Personal income in Maine was up 1.1 percent in the first quarter compared with the fourth quarter of 2014, according to estimates released Monday by the U.S. Bureau of Economic Analysis. Maine’s personal income growth was slightly higher than that of the nation, which had an overall increase of 0.9 percent in the first quarter.

In Maine, personal income growth was led by a 2.2 percent increase in current transfer receipts, which represent money paid to individuals for Social Security, Medicare and Medicaid, public assistance, insurance benefits and other reasons not related to work. By comparison, workplace earnings increased just 0.9 percent in Maine.

Nationally, current transfer receipts increased 2.1 percent in the first quarter, the largest increase in five years, according to the bureau.

The first-quarter estimates of current transfer receipts reflected special factors, it said. Social Security benefits, which increased 2.1 percent, were boosted by a 1.7 percent cost-of-living adjustment. Medicaid benefits, which increased 3.3 percent, were boosted by expanded coverage in Indiana and Pennsylvania under the Affordable Care Act.
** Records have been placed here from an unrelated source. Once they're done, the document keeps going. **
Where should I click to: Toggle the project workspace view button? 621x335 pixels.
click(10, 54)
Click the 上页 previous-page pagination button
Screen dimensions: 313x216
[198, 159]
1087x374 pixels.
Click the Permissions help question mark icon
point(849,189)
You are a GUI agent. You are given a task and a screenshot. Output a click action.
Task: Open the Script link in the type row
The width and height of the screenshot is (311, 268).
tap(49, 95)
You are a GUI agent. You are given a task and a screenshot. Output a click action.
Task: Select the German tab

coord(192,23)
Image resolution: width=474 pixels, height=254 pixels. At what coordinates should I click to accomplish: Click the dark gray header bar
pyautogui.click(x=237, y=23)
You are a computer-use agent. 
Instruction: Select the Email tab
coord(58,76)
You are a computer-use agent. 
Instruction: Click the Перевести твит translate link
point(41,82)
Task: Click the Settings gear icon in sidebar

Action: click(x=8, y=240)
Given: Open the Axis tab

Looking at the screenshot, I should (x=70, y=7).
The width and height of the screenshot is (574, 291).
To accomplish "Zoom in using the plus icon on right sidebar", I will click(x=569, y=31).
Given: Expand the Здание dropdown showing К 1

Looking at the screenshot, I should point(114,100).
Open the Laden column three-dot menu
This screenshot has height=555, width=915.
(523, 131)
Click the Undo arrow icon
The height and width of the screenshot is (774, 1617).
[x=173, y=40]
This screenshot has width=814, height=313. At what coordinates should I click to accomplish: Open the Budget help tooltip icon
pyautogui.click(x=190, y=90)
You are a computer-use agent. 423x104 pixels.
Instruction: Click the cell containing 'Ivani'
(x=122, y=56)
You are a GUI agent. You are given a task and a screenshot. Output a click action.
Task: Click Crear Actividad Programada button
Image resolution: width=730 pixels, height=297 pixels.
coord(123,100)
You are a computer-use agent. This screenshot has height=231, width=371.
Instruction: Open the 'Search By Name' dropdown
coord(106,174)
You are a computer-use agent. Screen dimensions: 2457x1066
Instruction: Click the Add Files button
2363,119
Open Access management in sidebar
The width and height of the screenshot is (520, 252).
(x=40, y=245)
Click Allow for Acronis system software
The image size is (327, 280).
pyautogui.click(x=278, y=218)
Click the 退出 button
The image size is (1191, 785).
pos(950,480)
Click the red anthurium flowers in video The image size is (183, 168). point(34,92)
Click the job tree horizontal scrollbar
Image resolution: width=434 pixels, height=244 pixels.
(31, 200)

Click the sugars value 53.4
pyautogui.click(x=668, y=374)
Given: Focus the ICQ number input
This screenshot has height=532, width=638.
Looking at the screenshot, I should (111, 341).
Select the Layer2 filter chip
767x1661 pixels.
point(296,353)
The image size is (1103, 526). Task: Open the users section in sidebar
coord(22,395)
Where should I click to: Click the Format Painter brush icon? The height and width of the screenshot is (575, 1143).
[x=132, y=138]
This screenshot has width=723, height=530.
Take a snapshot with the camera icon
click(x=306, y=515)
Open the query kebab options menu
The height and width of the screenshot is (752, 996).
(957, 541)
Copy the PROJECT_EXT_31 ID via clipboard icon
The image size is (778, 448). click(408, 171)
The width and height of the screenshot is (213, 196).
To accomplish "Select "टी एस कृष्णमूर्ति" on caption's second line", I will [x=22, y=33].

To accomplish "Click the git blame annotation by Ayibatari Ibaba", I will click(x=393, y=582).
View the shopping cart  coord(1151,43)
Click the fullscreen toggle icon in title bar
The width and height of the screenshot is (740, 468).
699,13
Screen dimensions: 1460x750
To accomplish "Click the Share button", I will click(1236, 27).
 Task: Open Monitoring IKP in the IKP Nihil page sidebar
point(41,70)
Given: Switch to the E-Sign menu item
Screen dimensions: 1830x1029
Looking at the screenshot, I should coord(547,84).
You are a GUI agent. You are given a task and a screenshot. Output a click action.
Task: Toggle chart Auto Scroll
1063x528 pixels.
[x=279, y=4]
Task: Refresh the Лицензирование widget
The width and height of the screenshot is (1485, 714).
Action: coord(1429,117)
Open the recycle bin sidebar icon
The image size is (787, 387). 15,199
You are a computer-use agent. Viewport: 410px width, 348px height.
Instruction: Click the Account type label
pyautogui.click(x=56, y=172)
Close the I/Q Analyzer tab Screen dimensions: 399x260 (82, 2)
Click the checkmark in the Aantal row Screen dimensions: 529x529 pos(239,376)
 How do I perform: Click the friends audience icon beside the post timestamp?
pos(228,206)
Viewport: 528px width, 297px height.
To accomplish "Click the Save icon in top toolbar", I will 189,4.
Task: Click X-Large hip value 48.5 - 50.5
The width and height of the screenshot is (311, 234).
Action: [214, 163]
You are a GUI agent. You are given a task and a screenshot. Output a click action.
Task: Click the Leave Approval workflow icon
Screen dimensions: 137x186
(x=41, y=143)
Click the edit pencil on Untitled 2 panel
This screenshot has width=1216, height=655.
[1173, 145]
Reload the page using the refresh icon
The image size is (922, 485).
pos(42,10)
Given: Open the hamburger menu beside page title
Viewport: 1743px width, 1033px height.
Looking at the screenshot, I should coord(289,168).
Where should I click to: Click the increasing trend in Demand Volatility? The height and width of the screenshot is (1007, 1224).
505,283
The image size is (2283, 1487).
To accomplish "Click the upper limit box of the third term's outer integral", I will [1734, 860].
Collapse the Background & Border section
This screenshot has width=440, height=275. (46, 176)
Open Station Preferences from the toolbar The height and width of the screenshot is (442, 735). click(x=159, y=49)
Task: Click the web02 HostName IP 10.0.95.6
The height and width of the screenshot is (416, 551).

It isn’t surprising that Maine outpaced the nation during a quarter in which income growth was led by an increase in current transfer receipts, said economist Charles Lawton of business consulting firm Planning Decisions in York.

Because of Maine’s aging population, a higher-than-average percentage of Mainers receive Social Security benefits, he said, so the cost-of-living increase likely had an even bigger impact on overall income growth in the state than it did nationally. And since Maine has fewer working-age residents and lower average wages overall, the more tepid wage growth affected the state less than it did others, Lawton said.